Dalam pengakuan kepada penyidik, Gayus mengatakan ada dana dari beberapa perusahaan sebagai success fee. Polisi baru memeriksa empat perusahaan, yakni PT Surya Alam Tunggal Sidoarjo, PT Exelcomindo, PT Indocement, dan PT Dowell Anadrill Schlumberger. Mereka diperiksa sebagai saksi. ''Kami belum sepenuhnya percaya kepada Gayus. Mungkin saja dia berbohong,'' kata Edward.
Kuasa hukum Gayus Pia Nasution membenarkan adanya penyitaan itu. Namun, Pia tidak mau memberikan keterangan secara rinci. ''Memang ada dan didampingi oleh pengacara (saat disita),'' kata Pia ketika dihubungi.
Edward menjelaskan, uang dan perhiasan senilai Rp 74 miliar tersebut ditambahkan dengan uang Rp 25,6 miliar yang disidik sebelumnya. Jadi dana gelap Gayus di luar aset seperti tanah dan mobil Rp 100 miliar.

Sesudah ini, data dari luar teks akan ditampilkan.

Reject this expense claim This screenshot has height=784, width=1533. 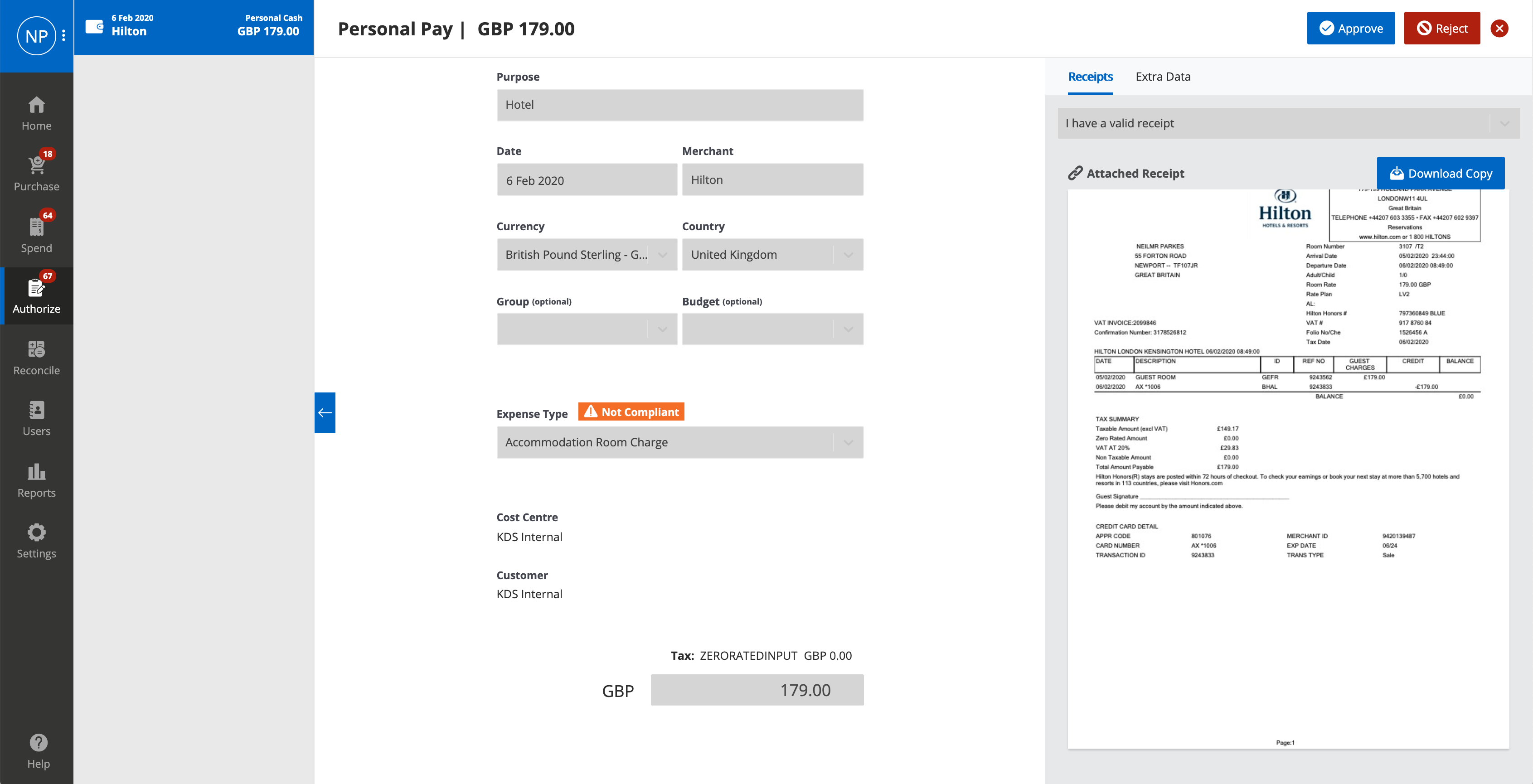pyautogui.click(x=1441, y=29)
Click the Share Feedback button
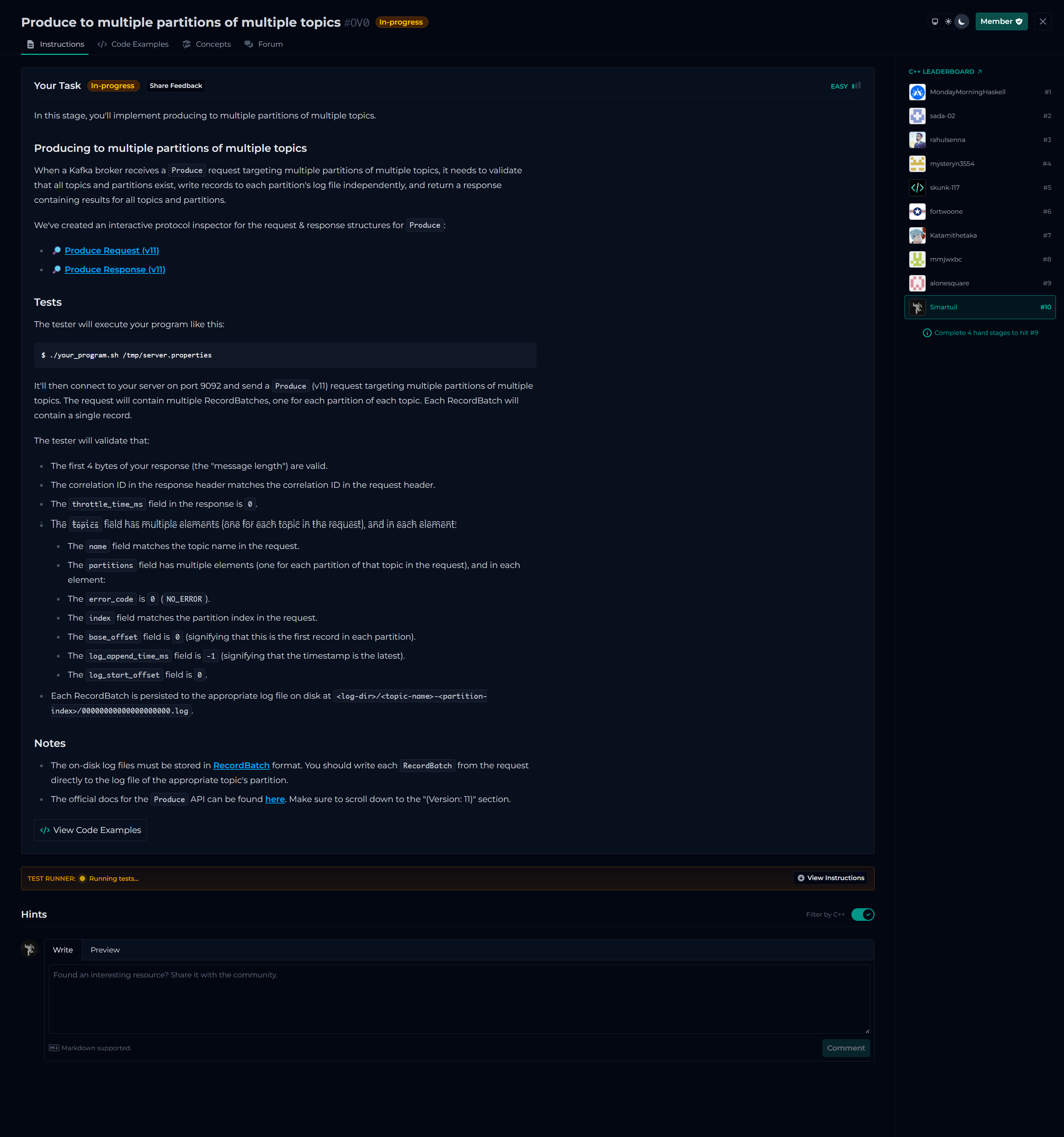The width and height of the screenshot is (1064, 1137). tap(176, 86)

Sebelumnya, di antara harta senilai Rp 25,6 miliar, penyidik baru bisa menemukan dan menyita Rp 11 miliar. ''Bentuknya, uang dan surat berharga,'' kata mantan tenaga ahli Lemhanas itu. Jadi, jika digabungkan, uang yang diamankan aparat adalah Rp 85 miliar.
Lantas, ke mana sisa Rp 14,6 miliar? Menurut Edward, itu masih ditelusuri. ''Kami masih memeriksa apakah ada aliran dana ke sejumlah pihak,'' kata Kadispen Polda Metro Jaya 1998 itu.

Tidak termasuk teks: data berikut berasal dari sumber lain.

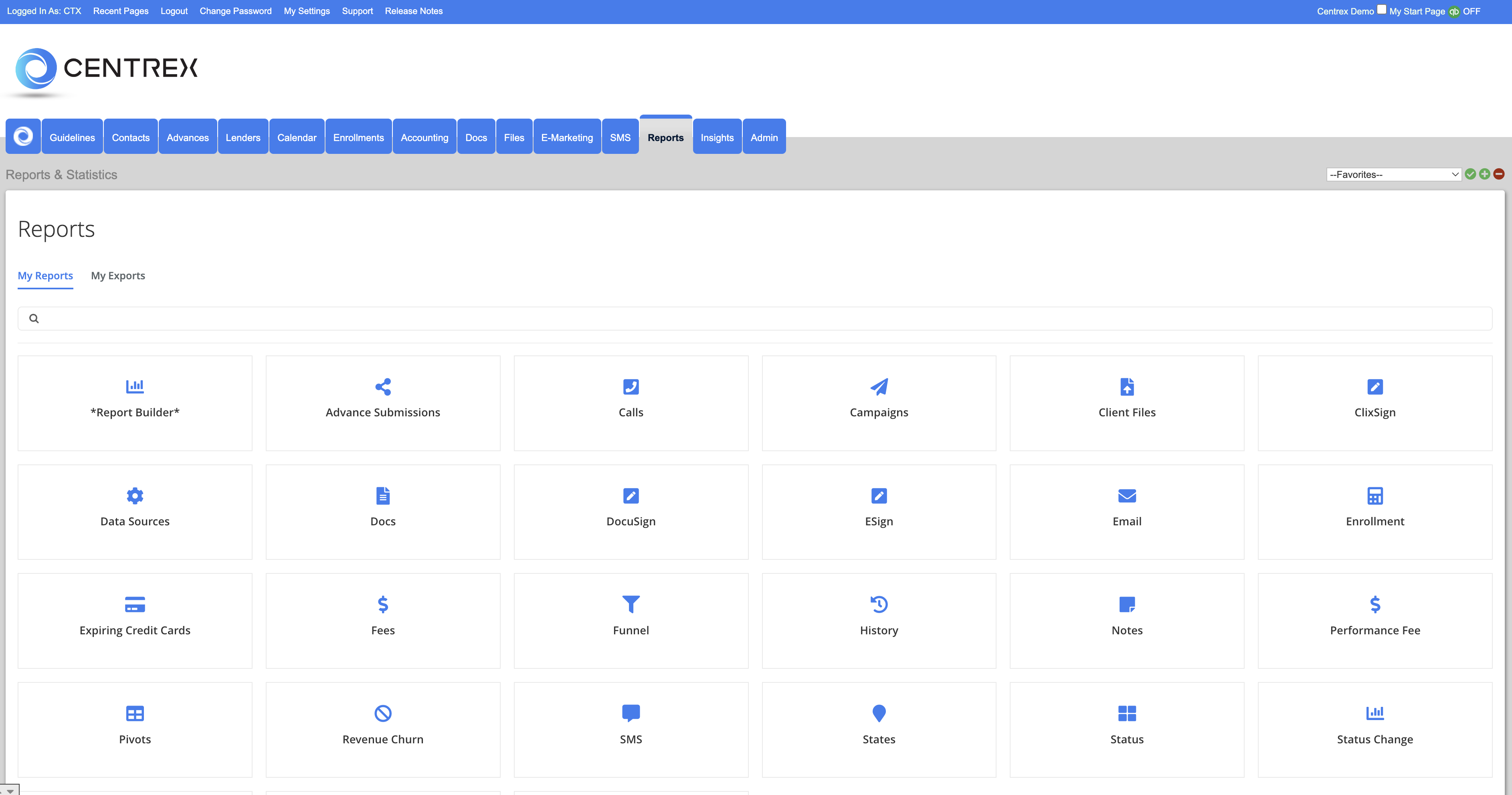Open the History clock icon
1512x795 pixels.
pyautogui.click(x=879, y=604)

Gayus memang dikenal licin menyimpan uang. Saat kasusnya kali pertama disidik, pecatan pegawai pajak itu bisa memengaruhi polisi agar membuka blokir uangnya.

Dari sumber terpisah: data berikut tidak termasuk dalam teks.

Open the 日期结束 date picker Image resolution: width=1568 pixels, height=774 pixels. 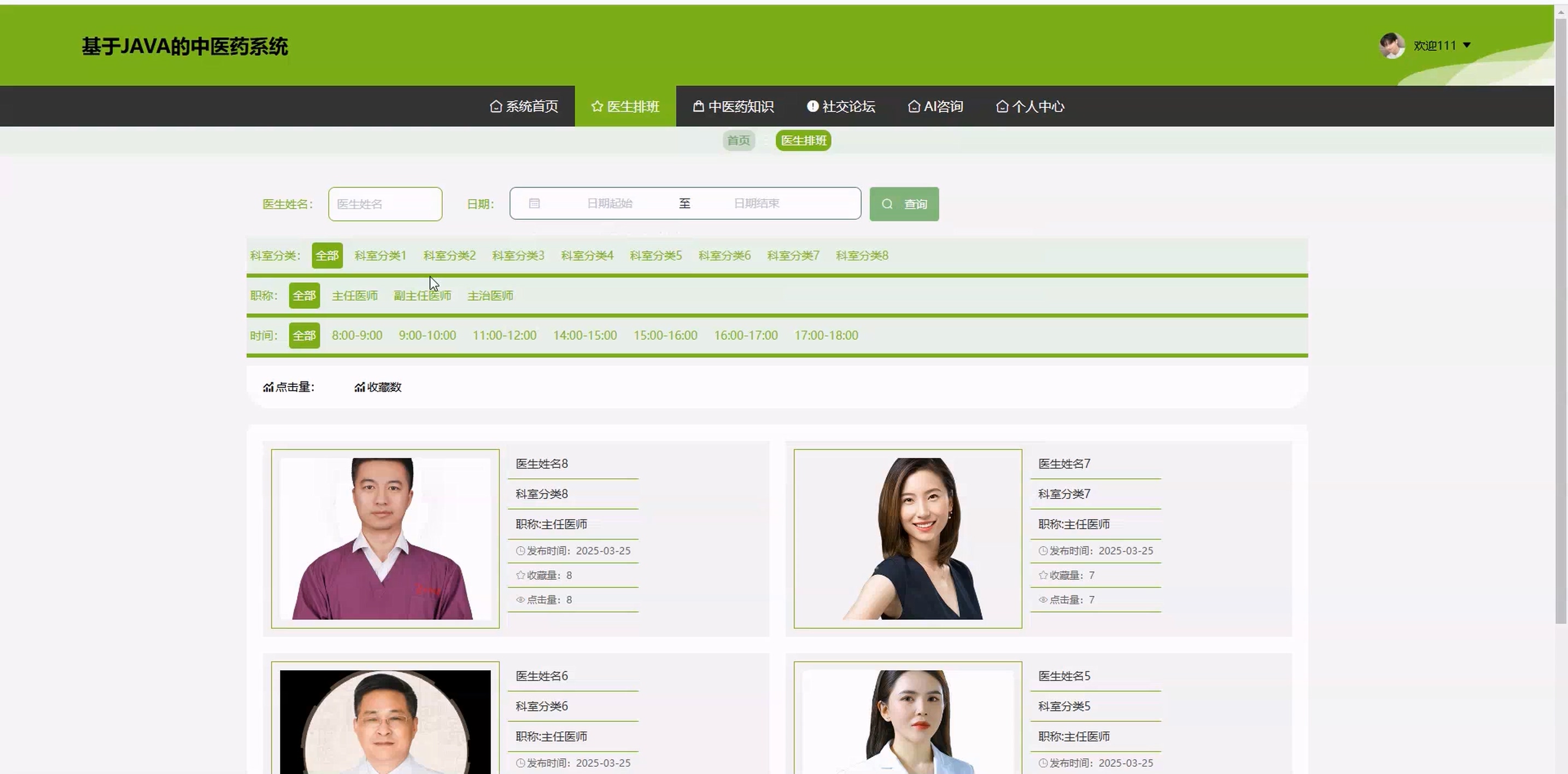(756, 203)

Sesaat setelah surat pembukaan blokir diterima, Gayus bergerak cepat. Bahkan, istrinya, Milana Anggraeni, juga dilibatkan. Transfer ke Milana dilakukan beberapa kali. Pertama, Gayus mengirimi istrinya via rekening Bank Panin Rp 900 juta pada 9 Desember 2009.
Gayus kembali memberikan uang kepada istrinya lewat Bank Mandiri. Sebelumnya, rekening Bank Mandiri atas nama Gayus itu menerima transfer Rp 10 miliar dari rekening utamanya di Bank Panin.
Transferan Gayus kepada istrinya lewat Bank Mandiri dilakukan beberapa tahap. Di antaranya, pada 4 Desember 2009 senilai Rp 470 juta, pada 8 Desember 2009 sebesar Rp 450 juta, transfer 9 Desember 2009 senilai Rp 400 juta, pada 22 Desember 2009 sebesar Rp 1 miliar, dan transfer 11 Januari 2010 senilai Rp 450 juta. Uang yang ditransfer ke Milana Rp 3,6 miliar. Rangkaian transfer lain sebagai bagian dari Rp 14 miliar yang belum jelas peruntukannya masih ditelusuri penyidik.
Secara terpisah, seorang penyidik menjelaskan, Gayus selalu menggunakan sistem berlapis dalam menyimpan dana gelapnya. Jika menerima uang yang ''bermasalah'', Gayus tidak menggunakan sistem transfer. ''Dia pantang menerima transfer. Tahu benar kalau itu dilacak,'' kata sumber itu. Gayus adalah alumnus Sekolah Tinggi Akuntansi Negara (STAN). Dia bahkan pernah kursus anti pencucian uang.
Gayus kepada polisi mengatakan berhubungan dengan beberapa perusahaan tersebut pada 2008. Salah satu di antaranya adalah Bumi Resources pada Februari 2008. Uang USD 500 ribu dari perusahaan itu diantar Alif Kuncoro (sudah ditahan, tersangka) ke apartemen Gayus di Cempaka Mas, Jakarta Pusat.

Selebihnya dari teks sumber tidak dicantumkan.